DESCRIPTION OF THE TASK ->
Find the number of lines below in which the word "Action" appears, and write that number only.

+++ INFORMATION SHOWN +++

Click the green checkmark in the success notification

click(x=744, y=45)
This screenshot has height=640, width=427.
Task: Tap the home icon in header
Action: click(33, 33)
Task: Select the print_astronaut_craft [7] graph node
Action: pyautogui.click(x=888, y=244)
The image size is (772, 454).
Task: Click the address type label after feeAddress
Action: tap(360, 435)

+++

SOLUTION ->
3